The Pentagon never had a love affair with the Shuttle to end — it always felt like it had been forced to use it, and (fortunately) fought to keep Titan, Delta and Atlas alive, despite the national policy that all was going to be launched on the Shuttle. This paid off after Challenger (though the other vehicles had failures as well — 1986 was probably the worst year for the space program since the early days).

The Shuttle’s Ignominious Conclusion

Thoughts from Ed Driscoll, over at PJM. As he notes, Lileks has some reflections as well:

NASA is keen to tell you there’s a still a future for sending Americans into space, but there’s a general cultural anomie that seems content to watch movies about people in space, but indifferent to any plans to put them there. This makes me grind my teeth down to the roots, but I suppose that’s a standard reaction when the rest of your fellow citizenry doesn’t share the precise and exact parameters of your interests and concerns. That’s the problem when you grow up with magazines telling you where we’re going after the moon, with grade-school notebooks that had pictures of the space stations to come, when the push to Mars was regarded as an inevitable next step.

Just got hung up on the “why?” part, it seems. Also the “how” and the “how much” and other details. I can see the reason for taking our time – develop new engines, perfect technology, gather the money and the will. It’s not like anything’s going anywhere. But it’s not like we’re going anywhere if we’re not going anywhere, either – when nations, cultures stop exploring, it’s a bad sign. You’re ceding the future. If you have a long view that regards nation-states as quaint relics of a time in human history when maps had lines – really, you can’t see them from space! We’re all one, you know – then it doesn’t matter whether China or the US puts a flag on Mars. It’s possible a Chinese Mars expedition would commemorate the first boot on red soil with a statement that spoke for everyone on the planet, not a particular culture or nation. It’s possible. But history would remember that they chose to go, and we chose not to.

No signs that anyone is serious about choosing to go to Mars, other than Elon Musk. For the record, I think that it’s important that we carry Anglospheric and western values into the cosmos, and I’m pretty confident we will. I am equally confident that we won’t do it if we persist in thinking (like the Chinese) that it will be done with a Twenty-Year Plan.

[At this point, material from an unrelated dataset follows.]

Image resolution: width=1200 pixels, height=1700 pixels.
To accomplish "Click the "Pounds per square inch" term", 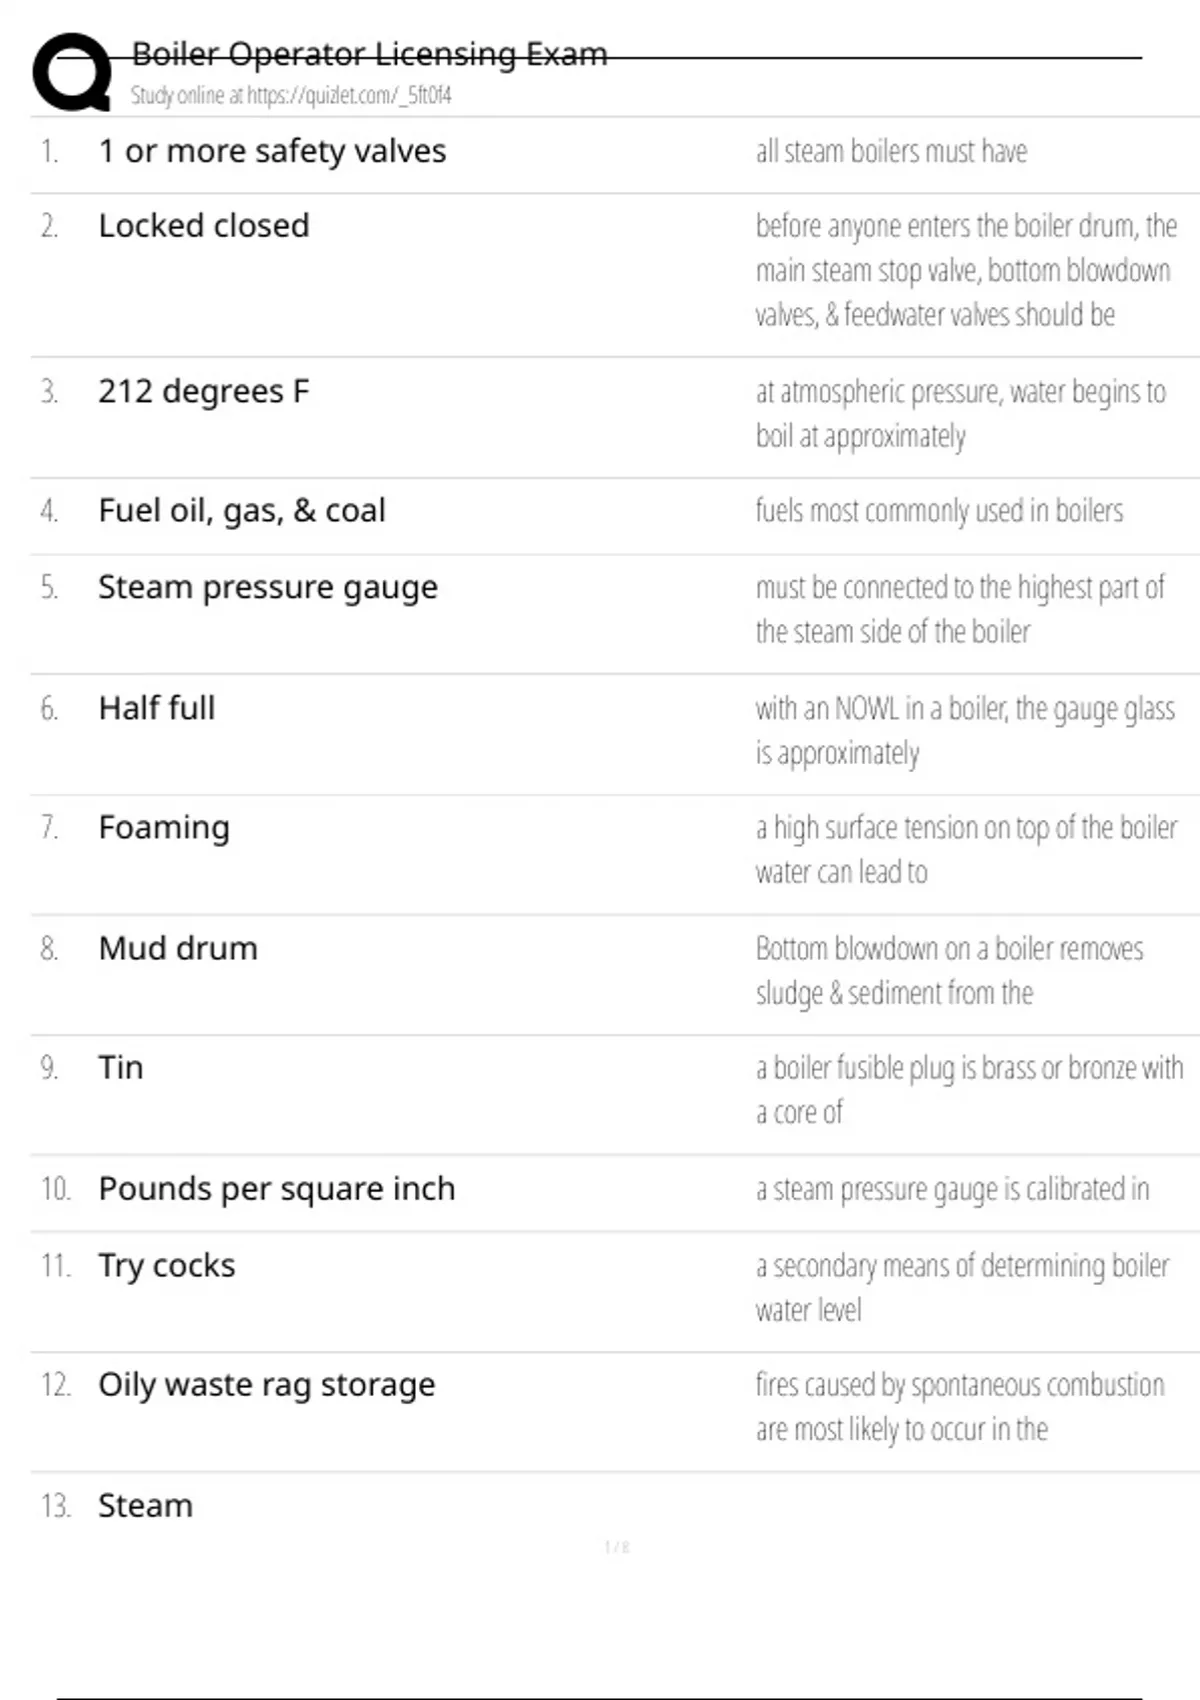I will (x=277, y=1189).
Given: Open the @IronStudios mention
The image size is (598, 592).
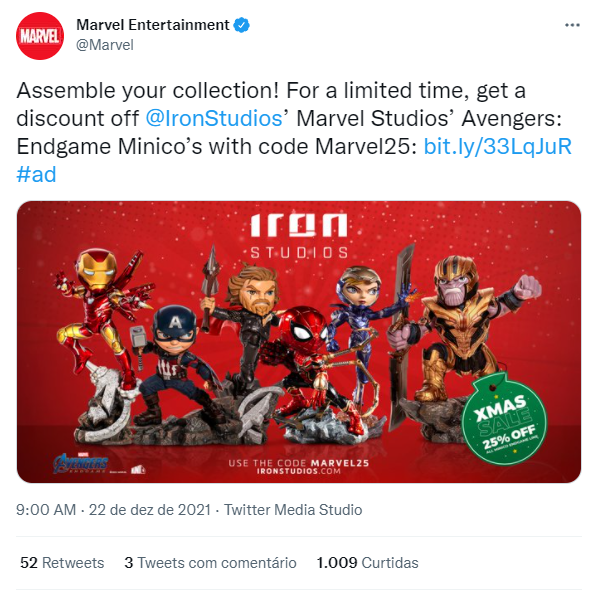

I’m wondering what the thirty-somethings are thinking today. They don’t really remember a time when there wasn’t a Space Shuttle, either under development, or flying. And for most of them, Apollo is just a history that their parents lived through and told them about (as the Depression and WW II are for me). But I suspect that they, and the generation behind, will get pretty used to the idea of a real American space industry taking people into orbit, sans a government mission-control room with lots of desks. I hope that, for them, space will finally become a place instead of a program.

[Update later morning]

More lunacy and inability to read for comprehension or discern human emotions, from Mark Whittington, who fantasizes that I am “dancing on the Shuttle’s grave.”

What Will They Find?

POGO has filed a FOIA on NASA’s heavy-lift program.

[Update a few minutes later]

Here’s a story on the SLS by NPR. I found this comment by Bill Nelson interesting:

Congress recently told NASA to build that system by 2016, and to use existing industry contracts as much as possible. Sen. Bill Nelson, a Florida Democrat who flew on space shuttle Columbia, thinks building the big new rocket is what NASA needs to do, no matter where it’s going next.

“Maybe it’s going to be an asteroid, as the president suggested, for 2025,” Nelson says. “It’s possible we may go back to the moon. There may be other destinations. All of these are going to develop as we develop technology. But the first thing we have to have is a big rocket that can get all of these different components and refueling up into Earth orbit.”

So, my question is, Senator, if we’re going to be refueling in earth orbit, why do we need the big rocket? Fuel can go up on small rockets.

A Bleg To AIAA Members Who May Be Readers

I haven’t been a member in many years (I don’t know when I dropped, but it was probably in the late eighties) because for a long time I’ve viewed them as either part of the problem, or irrelevant (for instance, Aerospace America just seemed to be a font of conventional industry wisdom). But they continue to bug me to reup, and I’m thinking that it might actually be useful for me to do so, but if so, at this point in my career, I would only do so as a fairly senior type, for which one has to have sponsorship (according to my understanding). Is there anyone out there that would like to take this on?

Forty-Two Years Ago

Hard to believe it’s been that long (doesn’t seem that long ago that I attended a celebration in Hollywood thrown by Ron Howard for the quarter-century anniversary), but today is the anniversary of the launch of Apollo 11. Wednesday is Evoloterra, so it’s a good time to plan a get together with family and friends to celebrate. Bill Simon and I, the principal authors of the ceremony, will be discussing it on The Space Show on Monday afternoon.